Recorded data
BEGIN

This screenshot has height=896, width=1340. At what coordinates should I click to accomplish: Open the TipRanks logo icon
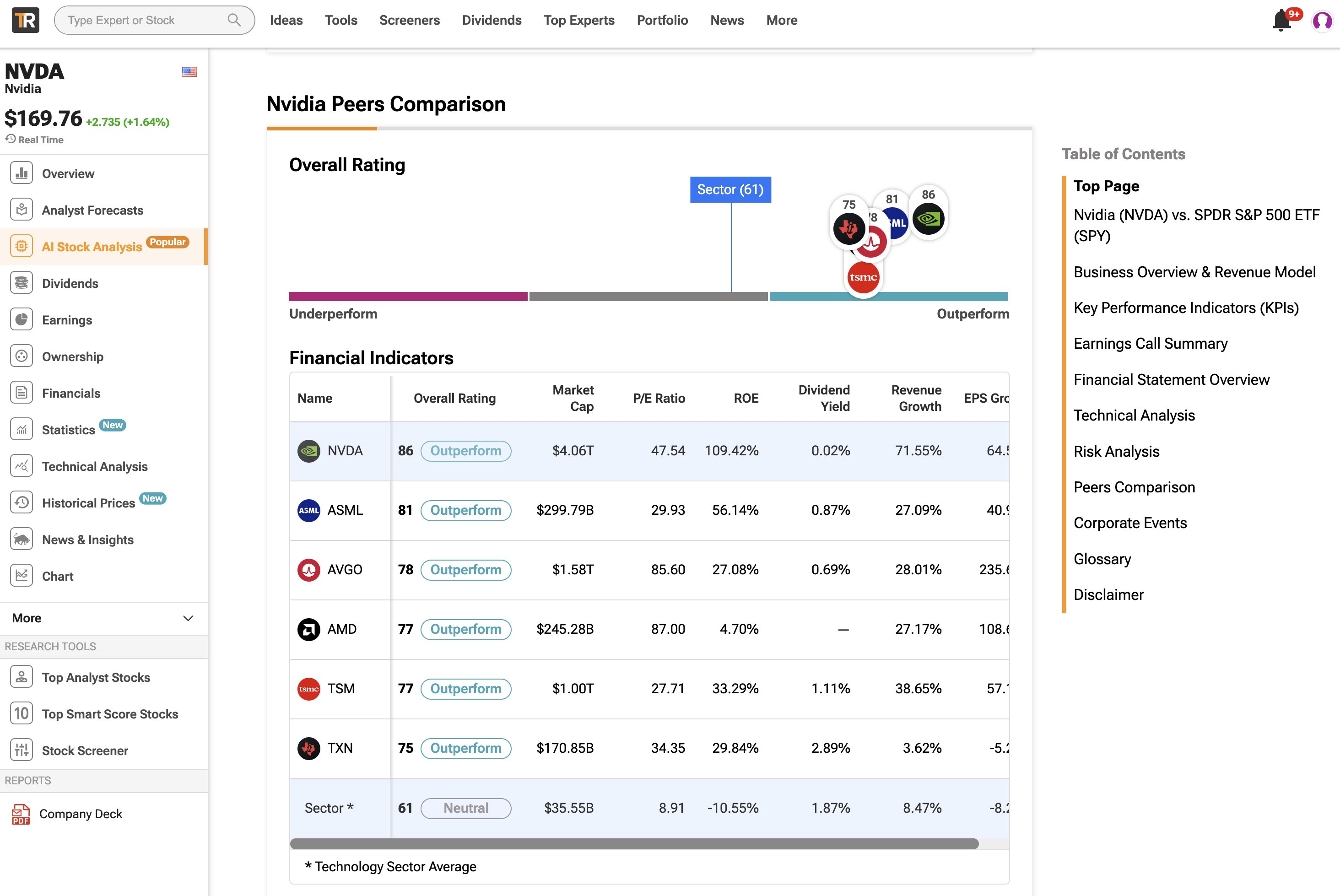[25, 20]
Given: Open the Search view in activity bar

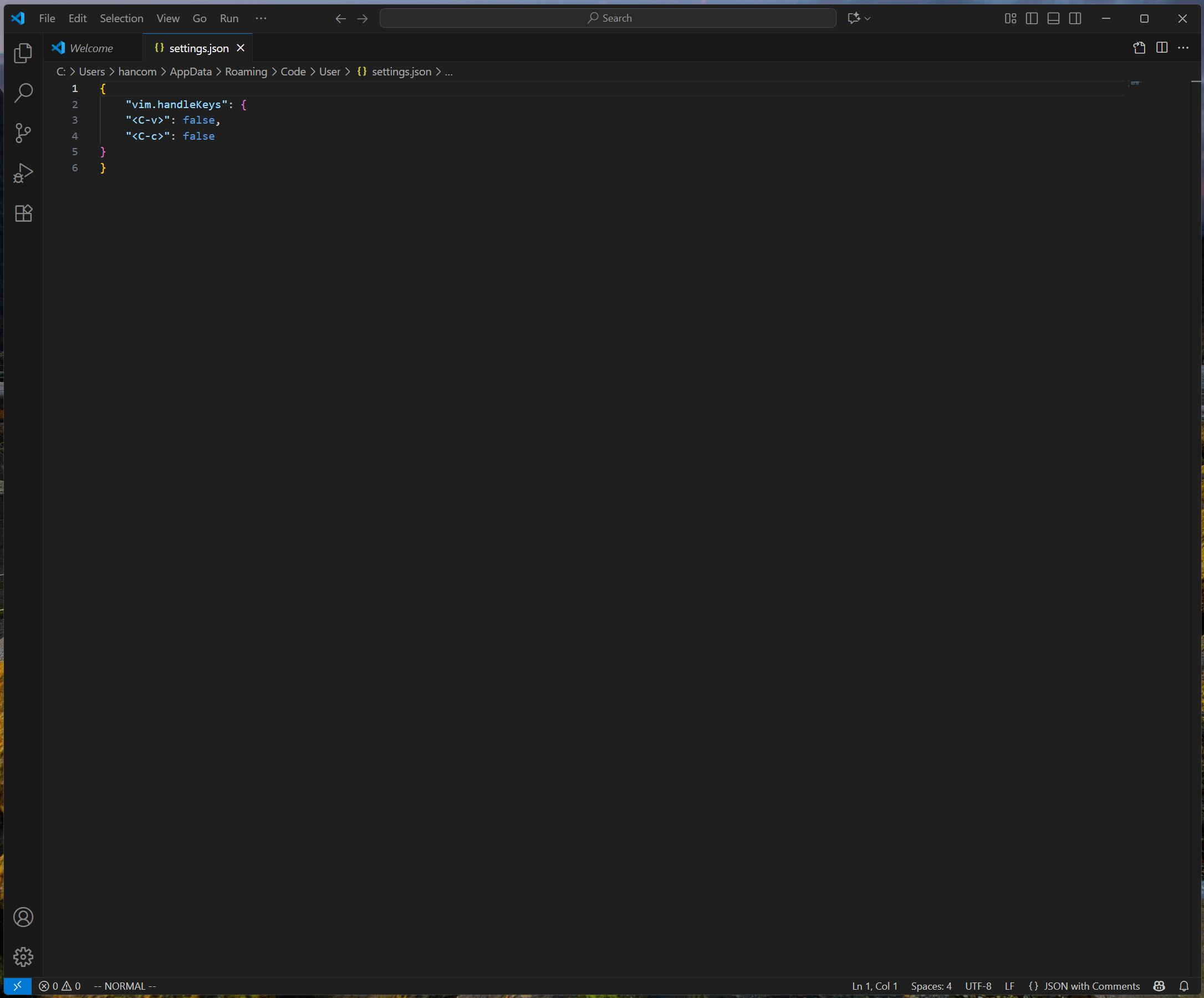Looking at the screenshot, I should [x=23, y=93].
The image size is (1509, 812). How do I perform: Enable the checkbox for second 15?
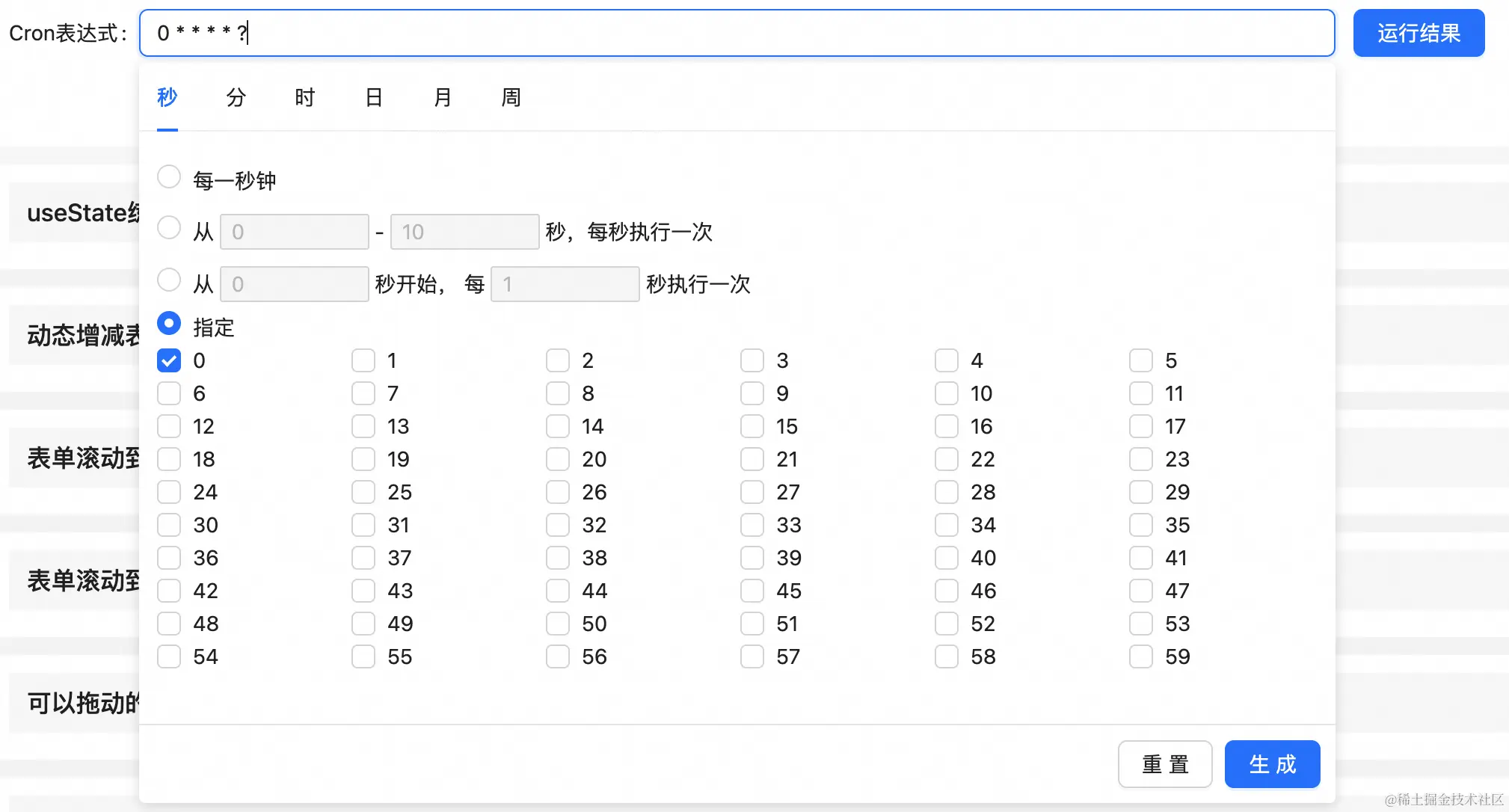752,426
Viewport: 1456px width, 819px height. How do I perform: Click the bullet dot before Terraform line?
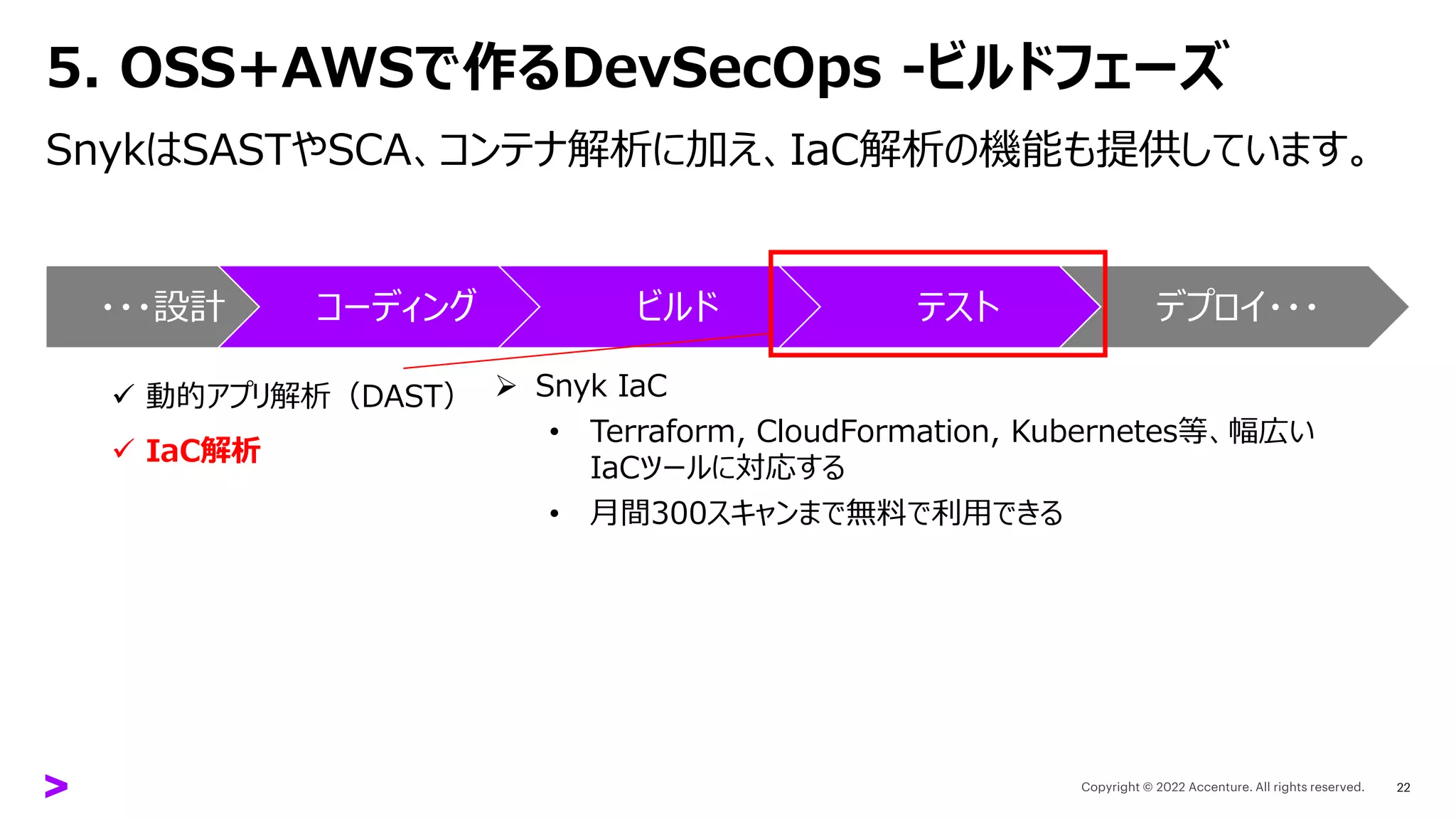coord(555,432)
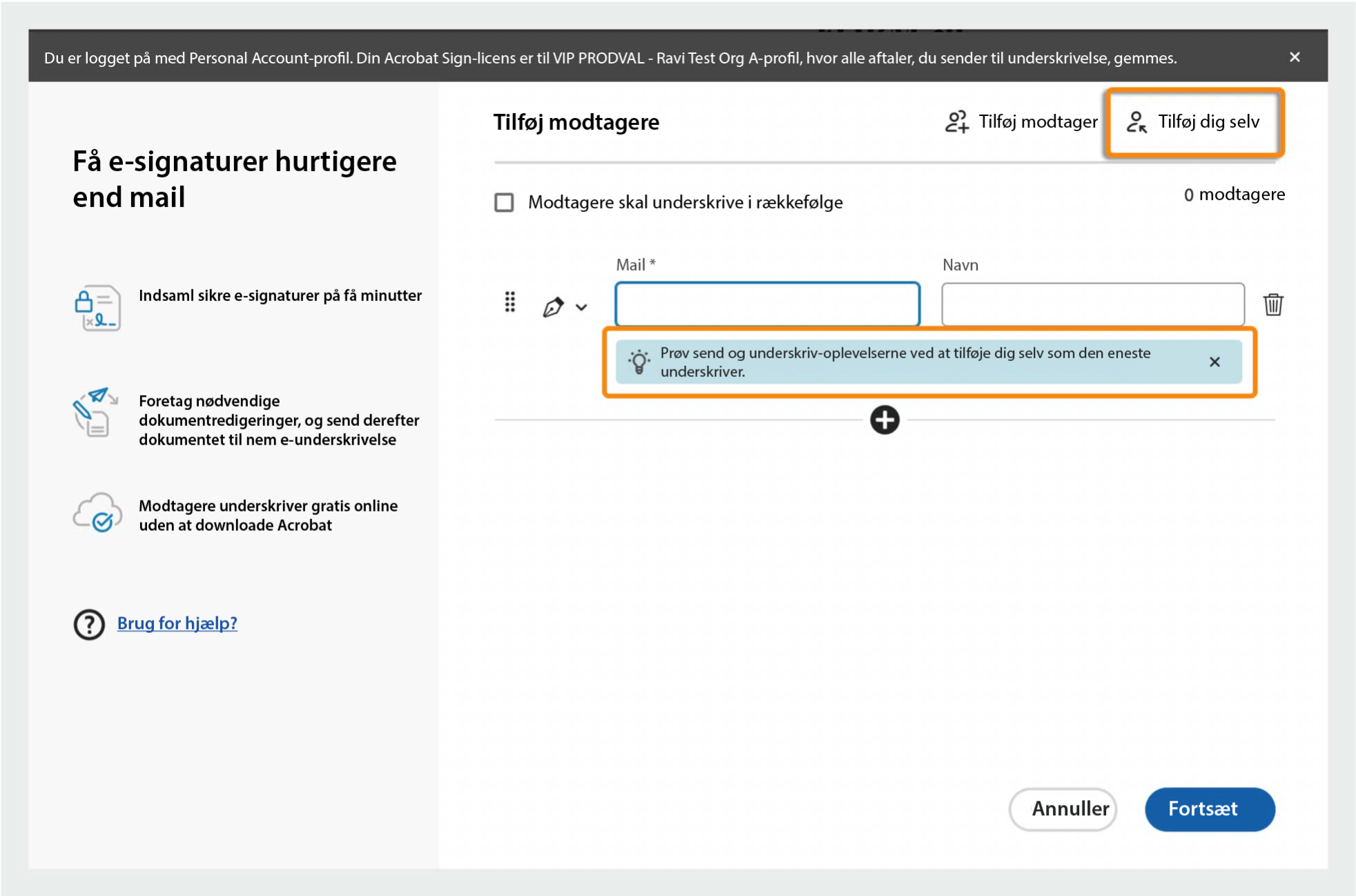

END

▸ REQUIRED ACTION
Every line above should be duplicated exactly; the pictures are to be left out.

▸ RESPONSE TO THE TASK
This screenshot has height=896, width=1340. At what coordinates should I click to accomplish: Open the TipRanks logo icon
[25, 20]
Given: Open the Search view in activity bar

Looking at the screenshot, I should [x=23, y=93].
The image size is (1509, 812). How do I perform: Enable the checkbox for second 15?
752,426
Viewport: 1456px width, 819px height. How do I perform: Click the bullet dot before Terraform line?
coord(555,432)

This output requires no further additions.